TRANSMEDIARIAU.COM, Pekanbaru - 14 Januari 2022—Forum Gambut dan Mangrove (FGM) menilai rencana kunjungan
kerja Luhut Binsar Pandjaitan, Menteri Koordinator Kemaritiman dan Investasi (Marvest) ke
Indragiri Hilir bertentangan dengan kebijakan Presiden Joko Widodo terkait rehabilitasi
mangrove, G 20 dan Riau Hijau.
Rencana kunjungan Menteri Luhut ke Indragiri Hilir berawal dari kunjungan kerja Gubernur Riau
Syamsuar pada 7 Januari 2021 ke kantor Kemenko Marvest.

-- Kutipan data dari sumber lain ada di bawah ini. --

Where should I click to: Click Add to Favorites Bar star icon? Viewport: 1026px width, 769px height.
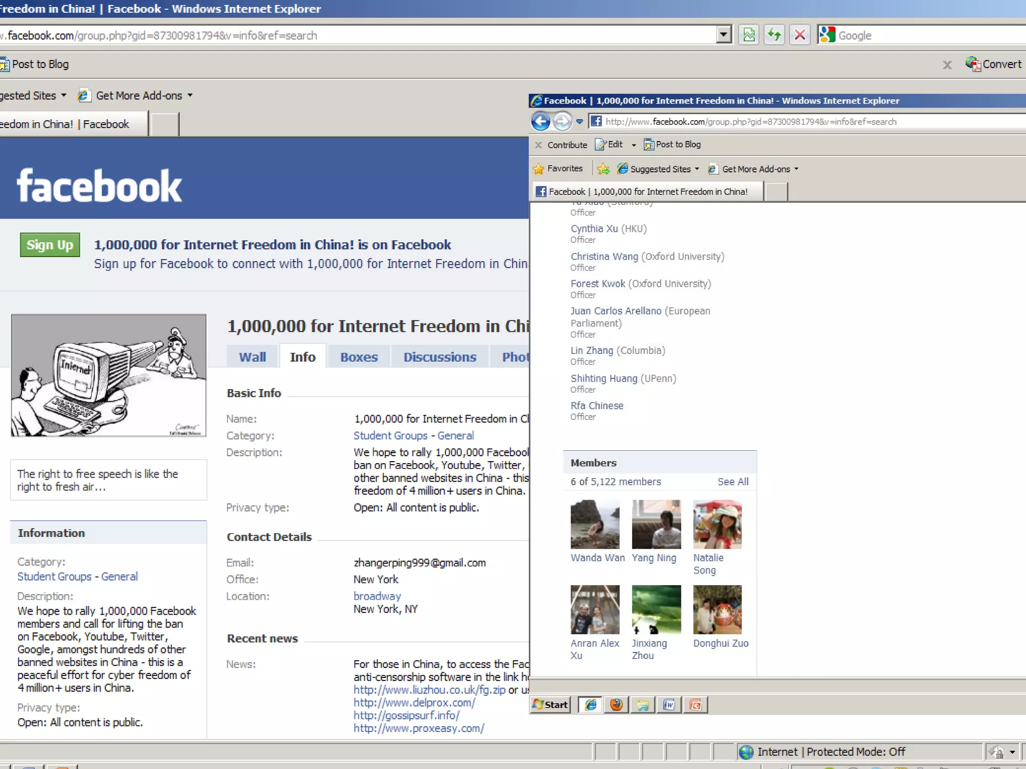click(604, 169)
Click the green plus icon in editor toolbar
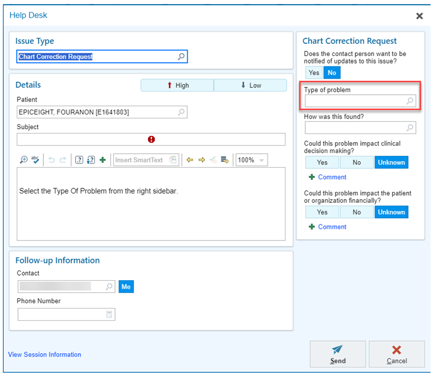This screenshot has height=375, width=434. pos(102,160)
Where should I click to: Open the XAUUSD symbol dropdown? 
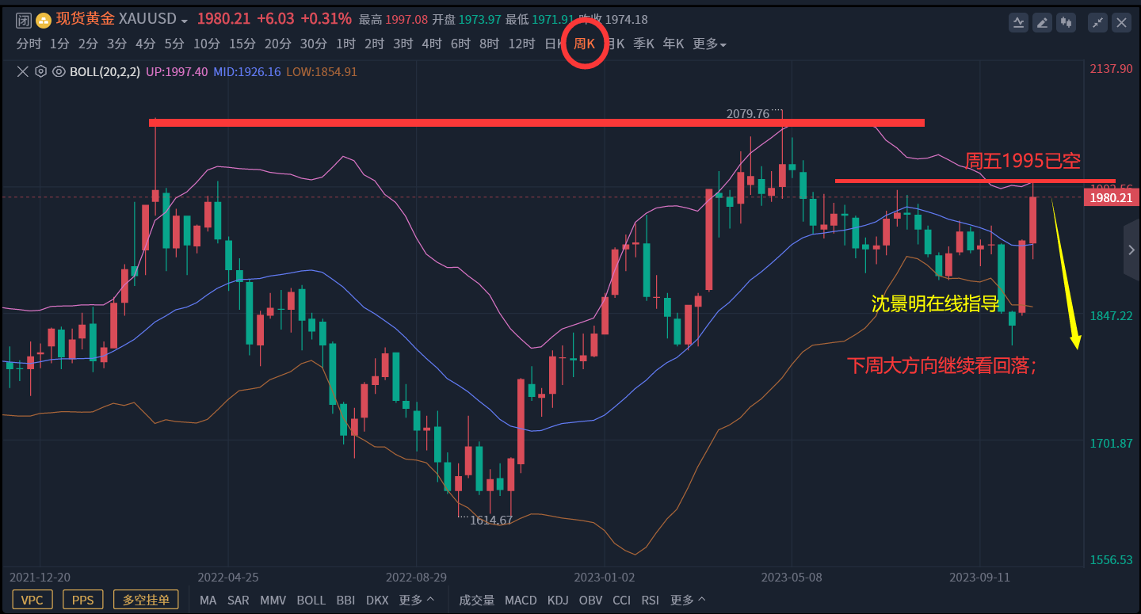[185, 21]
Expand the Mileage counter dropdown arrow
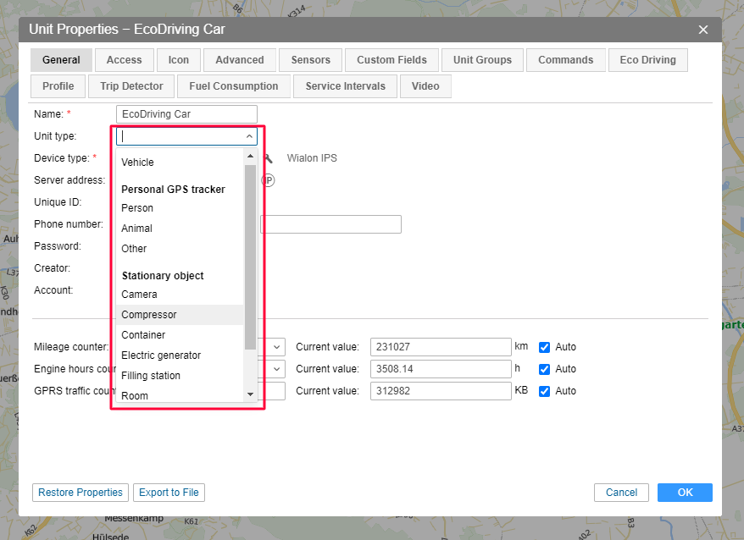This screenshot has width=744, height=540. pos(276,347)
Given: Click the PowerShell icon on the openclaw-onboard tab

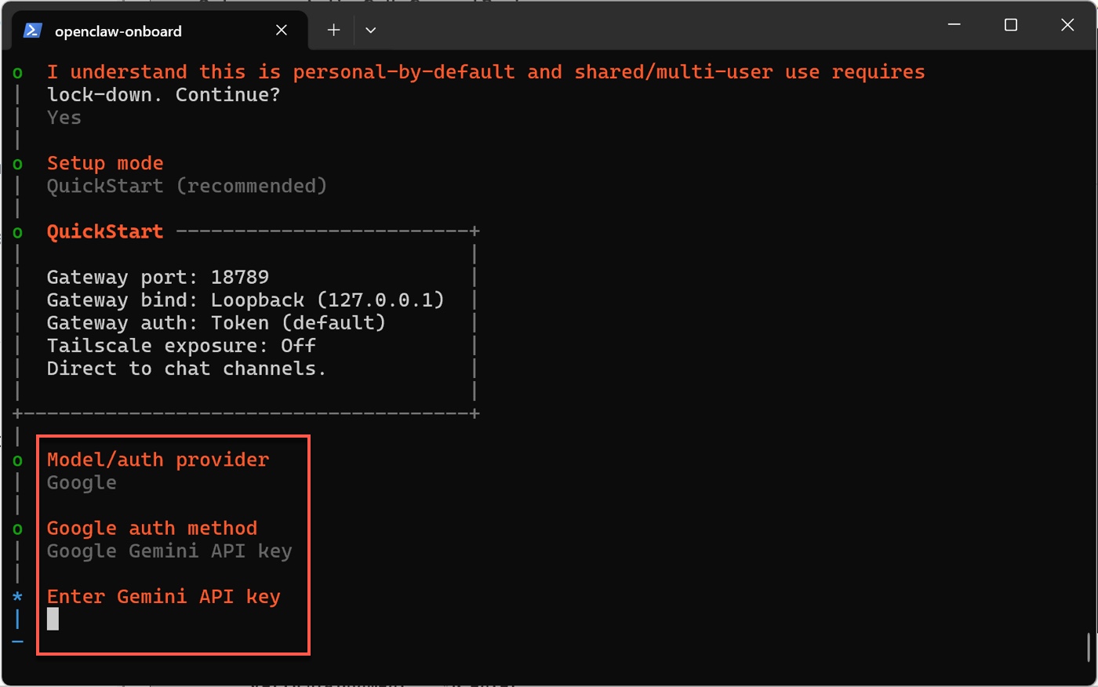Looking at the screenshot, I should click(x=32, y=31).
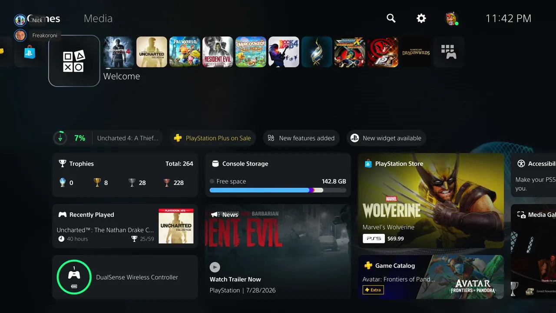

Dalam kunjungannya Gubernur
Syamsuar menyampaikan pembangunan foofd estate (lumbung pangan), hilirisasi sawit dan
kelapa serta replanting sawit dan karet, termasuk pengembangan kawasan mangrove yang
dipadukan dengan budidaya kepiting, lobster, udang dan lainnya. “Di Inhil, kawasannya mangrovenya sangat luas. Ini potensi ekonomi yang luar biasa,” kata Syamsuar
Penyampaian Syamsuar ke Luhut, tidak sejalan dengan kebutuhan di Inhil saat ini. Yang
dibutuhkan adalah rehabilitasi kawasan hutan mangrove yang rusak sebagai benteng untuk
menahan naiknya air laut dan mengurangi dampak perubahan iklim. Saat ini ribuan hektar kelapa
masyarakat mati akibat intrusi air laut.
“Masyarakat membutuhkan lingkungan yang lestari sehingga dapat meningkatkan ekonomi
berbasis kearifan lokal, bukan investasi yang justru akan memperparah kerusakan ekosistem
mangrove seperti yang sebelumnya,” kata Okto Yugo Setiyo, Wakil Koordinator Jikalahari,
Inisiator FGM
Selain itu, investasi budidaya kepiting, lobster, udang di kawasan mangrove yang di rencanakan
oleh Syamsuar dan Luhut bertolak belakang dengan pernyaataan Presiden Jokowi saat
peninjauan Mangrove Concervation Forest pada 2 Desember 2021 terkait persiapan pertemuan G
20. “…Indonesia memiliki komitmen yang kuat dalam rangka perubahan iklim, akan kita tunjukan
keseriusan kita merestorasi hutan mangrove, gambut dan lahan-lahan kritis yang ada di negara
kita secara konkrit dan real di lapangan,” kata Jokowi
Temuan FGM di Kecamatan Pulau Burung, tambak udang dan ikan yang dikelola oleh PT Sambu
Grup justru merusak ekosistem mangrove, PT Sambu merubah hutan mangrove menjadi tambak
udang dan ikan. Menurut Illyanto, Kepala Dinas Lingkungan Hidup dan Kebersihan (DLHK)
Indragiri Hilir, saat ini tutupan hutan mangrove di Pulau Burung hanya tersisa 0,23%1.
Dalam dokumen Riau Hijau luas mangrove di Inhil pada 1990 seluas 112,568 Ha, yang tersebar di 15
Kecamatan. Pada 2019 luas mangrove di Inhil tinggal 95.608 ha. Terjadi pengurangan tutupan
hutan mangrove seluas 16.960 selama 29 tahun.
Dampak dari kerusakan mangrove menyebabkan kerusakan tanaman kelapa sudah sampai pucuk
sekitar 100.000 hektar dari 450.000 hektar luas perkebunan di Inhil. Kerusakan terparah salah
satunya adalah kebun kelapa rakyat di Dusun Sungai Bandung, Desa Tanjung Pasir lebih 1.500
hektar mati total. “Dampaknya, lebih 200 kepala keluarga di dusun tersebut melakukan eksodus
untuk mencari kehidupan baru, akibat hilangnya sumber kehidupan,” kata Okto Yugo Setiyo,
Wakil Koordinator Jikalahari, Inisiator FGM
Bukan hanya sumber penghidupan, rusaknya mangrove juga mengakibatkan abrasi sehingga
merusak pemukiman warga di Desa Kuala Selat. Hingga kini, ada 36 rumah milik hanyut dan rusak
berat.
“Harusnya Syamsuar bicara pemulihan mangrove untuk menyelamatkan pemukiman dan kebun
kelapa masyarakat dan mewujudkan Program Riau Hijau,” kata Okto
FGM meminta Gubernur Syamsuar memfokuskan rehabilitasi kawasan mangrove untuk
perlindungan, keselamatan dan kesejahteraan rakyat.